◆ Data to use ◆
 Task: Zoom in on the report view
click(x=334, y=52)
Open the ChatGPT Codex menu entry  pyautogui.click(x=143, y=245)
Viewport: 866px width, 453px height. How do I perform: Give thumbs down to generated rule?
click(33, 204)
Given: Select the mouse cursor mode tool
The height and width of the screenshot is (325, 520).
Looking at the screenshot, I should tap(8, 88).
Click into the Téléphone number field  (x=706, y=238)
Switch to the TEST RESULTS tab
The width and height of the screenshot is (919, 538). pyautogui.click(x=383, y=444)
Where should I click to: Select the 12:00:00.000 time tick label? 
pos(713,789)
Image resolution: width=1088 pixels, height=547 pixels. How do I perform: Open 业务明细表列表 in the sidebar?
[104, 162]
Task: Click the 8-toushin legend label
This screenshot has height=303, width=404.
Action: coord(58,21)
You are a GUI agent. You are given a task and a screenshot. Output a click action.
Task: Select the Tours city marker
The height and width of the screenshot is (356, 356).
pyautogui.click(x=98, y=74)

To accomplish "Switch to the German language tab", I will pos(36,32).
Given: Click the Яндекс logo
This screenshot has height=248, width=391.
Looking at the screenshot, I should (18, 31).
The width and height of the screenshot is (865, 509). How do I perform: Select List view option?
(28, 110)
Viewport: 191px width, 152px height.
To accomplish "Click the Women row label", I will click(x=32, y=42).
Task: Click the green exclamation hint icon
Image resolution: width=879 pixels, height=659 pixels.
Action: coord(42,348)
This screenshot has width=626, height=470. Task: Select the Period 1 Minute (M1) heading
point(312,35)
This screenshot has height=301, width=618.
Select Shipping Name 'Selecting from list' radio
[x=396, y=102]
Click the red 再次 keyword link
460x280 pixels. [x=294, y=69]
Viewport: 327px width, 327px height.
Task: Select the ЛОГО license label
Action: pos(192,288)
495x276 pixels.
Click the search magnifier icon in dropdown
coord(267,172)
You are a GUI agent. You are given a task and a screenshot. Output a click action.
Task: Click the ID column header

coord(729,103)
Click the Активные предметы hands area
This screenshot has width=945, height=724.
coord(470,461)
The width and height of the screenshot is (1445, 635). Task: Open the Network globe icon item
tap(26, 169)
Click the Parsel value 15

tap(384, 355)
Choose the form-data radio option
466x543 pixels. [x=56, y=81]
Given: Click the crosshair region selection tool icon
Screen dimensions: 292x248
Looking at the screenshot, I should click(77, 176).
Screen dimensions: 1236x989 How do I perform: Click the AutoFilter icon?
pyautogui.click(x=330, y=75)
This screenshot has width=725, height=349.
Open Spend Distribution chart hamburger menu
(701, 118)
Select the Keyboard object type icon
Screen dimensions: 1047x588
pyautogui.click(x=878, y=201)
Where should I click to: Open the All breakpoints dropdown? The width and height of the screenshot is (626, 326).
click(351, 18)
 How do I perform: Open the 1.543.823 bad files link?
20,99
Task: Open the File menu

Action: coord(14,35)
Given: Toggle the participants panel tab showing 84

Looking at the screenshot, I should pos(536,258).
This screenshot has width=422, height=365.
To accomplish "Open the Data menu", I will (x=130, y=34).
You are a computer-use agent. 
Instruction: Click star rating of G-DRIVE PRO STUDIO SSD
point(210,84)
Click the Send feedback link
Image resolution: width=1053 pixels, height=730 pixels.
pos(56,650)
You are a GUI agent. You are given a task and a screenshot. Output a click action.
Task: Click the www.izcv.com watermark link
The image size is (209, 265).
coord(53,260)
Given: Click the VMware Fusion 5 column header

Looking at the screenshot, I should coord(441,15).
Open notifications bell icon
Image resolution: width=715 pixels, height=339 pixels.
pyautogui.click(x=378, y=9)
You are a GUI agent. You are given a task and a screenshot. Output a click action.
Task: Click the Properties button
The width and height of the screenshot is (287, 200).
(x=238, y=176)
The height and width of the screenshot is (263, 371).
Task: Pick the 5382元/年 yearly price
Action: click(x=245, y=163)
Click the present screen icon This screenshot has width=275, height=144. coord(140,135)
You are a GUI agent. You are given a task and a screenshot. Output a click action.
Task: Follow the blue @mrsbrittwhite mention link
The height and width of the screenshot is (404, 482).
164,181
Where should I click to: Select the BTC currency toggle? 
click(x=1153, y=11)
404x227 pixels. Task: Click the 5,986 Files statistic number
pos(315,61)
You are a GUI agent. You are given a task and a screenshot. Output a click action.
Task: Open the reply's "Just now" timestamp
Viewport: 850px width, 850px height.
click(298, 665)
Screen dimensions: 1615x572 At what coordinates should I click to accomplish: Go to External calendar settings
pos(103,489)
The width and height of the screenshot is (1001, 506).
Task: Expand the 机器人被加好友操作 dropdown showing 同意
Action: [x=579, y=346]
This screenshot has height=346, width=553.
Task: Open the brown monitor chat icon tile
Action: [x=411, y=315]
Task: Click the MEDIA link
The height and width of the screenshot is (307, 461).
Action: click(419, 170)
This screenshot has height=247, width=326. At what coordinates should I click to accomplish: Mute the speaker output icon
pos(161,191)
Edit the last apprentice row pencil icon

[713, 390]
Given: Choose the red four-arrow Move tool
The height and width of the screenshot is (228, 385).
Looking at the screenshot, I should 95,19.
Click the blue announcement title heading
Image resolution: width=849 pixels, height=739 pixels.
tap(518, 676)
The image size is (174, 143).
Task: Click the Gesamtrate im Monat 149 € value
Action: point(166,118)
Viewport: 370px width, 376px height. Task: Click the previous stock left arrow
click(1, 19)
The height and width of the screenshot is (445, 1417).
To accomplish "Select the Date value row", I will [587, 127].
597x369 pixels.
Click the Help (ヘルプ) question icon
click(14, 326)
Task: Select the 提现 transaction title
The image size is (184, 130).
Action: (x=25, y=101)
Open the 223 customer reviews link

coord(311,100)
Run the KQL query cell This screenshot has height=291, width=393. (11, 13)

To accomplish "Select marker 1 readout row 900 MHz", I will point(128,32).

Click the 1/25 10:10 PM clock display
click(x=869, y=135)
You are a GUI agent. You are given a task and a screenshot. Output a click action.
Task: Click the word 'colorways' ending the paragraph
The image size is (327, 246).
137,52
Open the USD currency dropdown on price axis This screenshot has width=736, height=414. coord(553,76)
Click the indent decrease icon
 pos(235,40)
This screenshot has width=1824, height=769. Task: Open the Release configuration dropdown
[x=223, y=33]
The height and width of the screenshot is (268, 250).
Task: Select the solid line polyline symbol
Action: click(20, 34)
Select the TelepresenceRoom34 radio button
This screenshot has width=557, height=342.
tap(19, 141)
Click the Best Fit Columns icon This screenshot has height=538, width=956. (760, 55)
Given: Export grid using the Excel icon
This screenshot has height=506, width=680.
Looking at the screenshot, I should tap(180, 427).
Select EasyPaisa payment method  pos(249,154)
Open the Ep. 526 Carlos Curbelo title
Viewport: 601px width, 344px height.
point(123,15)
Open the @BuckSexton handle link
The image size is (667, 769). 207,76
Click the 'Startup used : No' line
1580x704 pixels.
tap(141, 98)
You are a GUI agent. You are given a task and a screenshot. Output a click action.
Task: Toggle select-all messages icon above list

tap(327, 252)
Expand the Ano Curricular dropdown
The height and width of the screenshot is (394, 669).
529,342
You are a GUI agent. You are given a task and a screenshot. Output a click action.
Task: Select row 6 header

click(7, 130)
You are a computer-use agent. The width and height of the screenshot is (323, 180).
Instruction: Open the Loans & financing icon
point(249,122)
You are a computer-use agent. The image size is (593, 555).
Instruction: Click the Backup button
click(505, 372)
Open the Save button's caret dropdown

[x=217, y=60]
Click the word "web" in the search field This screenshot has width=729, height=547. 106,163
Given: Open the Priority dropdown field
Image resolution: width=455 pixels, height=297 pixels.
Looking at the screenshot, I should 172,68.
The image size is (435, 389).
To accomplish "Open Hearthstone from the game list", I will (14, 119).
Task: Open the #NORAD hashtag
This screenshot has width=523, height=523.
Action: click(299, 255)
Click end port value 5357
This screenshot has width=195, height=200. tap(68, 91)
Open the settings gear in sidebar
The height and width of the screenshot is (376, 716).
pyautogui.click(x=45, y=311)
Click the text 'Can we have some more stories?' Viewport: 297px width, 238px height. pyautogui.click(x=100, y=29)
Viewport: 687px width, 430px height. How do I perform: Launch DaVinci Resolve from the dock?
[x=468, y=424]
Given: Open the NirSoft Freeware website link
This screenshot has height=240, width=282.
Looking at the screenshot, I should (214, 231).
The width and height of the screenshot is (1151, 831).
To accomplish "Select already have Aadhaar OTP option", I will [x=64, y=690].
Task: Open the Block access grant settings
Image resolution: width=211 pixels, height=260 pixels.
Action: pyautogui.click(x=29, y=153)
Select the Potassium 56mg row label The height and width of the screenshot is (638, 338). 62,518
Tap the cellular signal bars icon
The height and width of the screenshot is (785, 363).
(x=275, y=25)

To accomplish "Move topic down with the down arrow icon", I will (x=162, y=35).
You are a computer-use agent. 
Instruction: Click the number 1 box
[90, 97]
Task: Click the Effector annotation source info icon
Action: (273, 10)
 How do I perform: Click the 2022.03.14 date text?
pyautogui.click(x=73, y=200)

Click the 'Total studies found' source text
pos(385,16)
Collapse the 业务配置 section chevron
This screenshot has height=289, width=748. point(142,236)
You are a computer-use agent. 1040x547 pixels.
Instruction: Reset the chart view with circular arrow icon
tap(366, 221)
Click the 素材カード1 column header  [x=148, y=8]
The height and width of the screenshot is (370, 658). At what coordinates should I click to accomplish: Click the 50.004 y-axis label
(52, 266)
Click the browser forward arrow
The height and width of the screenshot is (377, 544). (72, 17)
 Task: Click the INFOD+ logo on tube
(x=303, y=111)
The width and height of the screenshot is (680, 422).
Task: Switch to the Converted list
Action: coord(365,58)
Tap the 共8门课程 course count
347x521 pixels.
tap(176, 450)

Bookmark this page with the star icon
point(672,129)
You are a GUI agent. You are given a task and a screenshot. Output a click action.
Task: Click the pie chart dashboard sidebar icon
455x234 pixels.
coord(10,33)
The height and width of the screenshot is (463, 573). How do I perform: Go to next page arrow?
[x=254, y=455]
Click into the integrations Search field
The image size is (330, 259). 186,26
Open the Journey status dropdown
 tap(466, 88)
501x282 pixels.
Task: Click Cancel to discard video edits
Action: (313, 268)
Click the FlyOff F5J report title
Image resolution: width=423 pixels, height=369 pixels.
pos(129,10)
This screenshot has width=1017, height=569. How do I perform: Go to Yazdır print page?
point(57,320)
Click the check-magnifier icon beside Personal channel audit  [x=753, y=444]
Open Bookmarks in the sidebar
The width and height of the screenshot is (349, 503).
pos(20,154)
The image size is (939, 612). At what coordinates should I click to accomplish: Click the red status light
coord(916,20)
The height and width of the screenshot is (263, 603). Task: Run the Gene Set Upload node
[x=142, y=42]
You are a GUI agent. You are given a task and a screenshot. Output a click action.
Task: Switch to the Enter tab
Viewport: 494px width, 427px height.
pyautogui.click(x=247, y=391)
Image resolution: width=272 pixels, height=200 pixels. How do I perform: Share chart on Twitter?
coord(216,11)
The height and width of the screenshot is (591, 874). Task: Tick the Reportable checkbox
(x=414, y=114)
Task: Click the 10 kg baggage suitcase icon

◆ Your goal ◆
Find the string "title" in the material above, and report every line where it occurs.

◆ Exercise solution ◆
Click the blue announcement title heading
Task: Select the 提现 transaction title
Open the Ep. 526 Carlos Curbelo title
Click the FlyOff F5J report title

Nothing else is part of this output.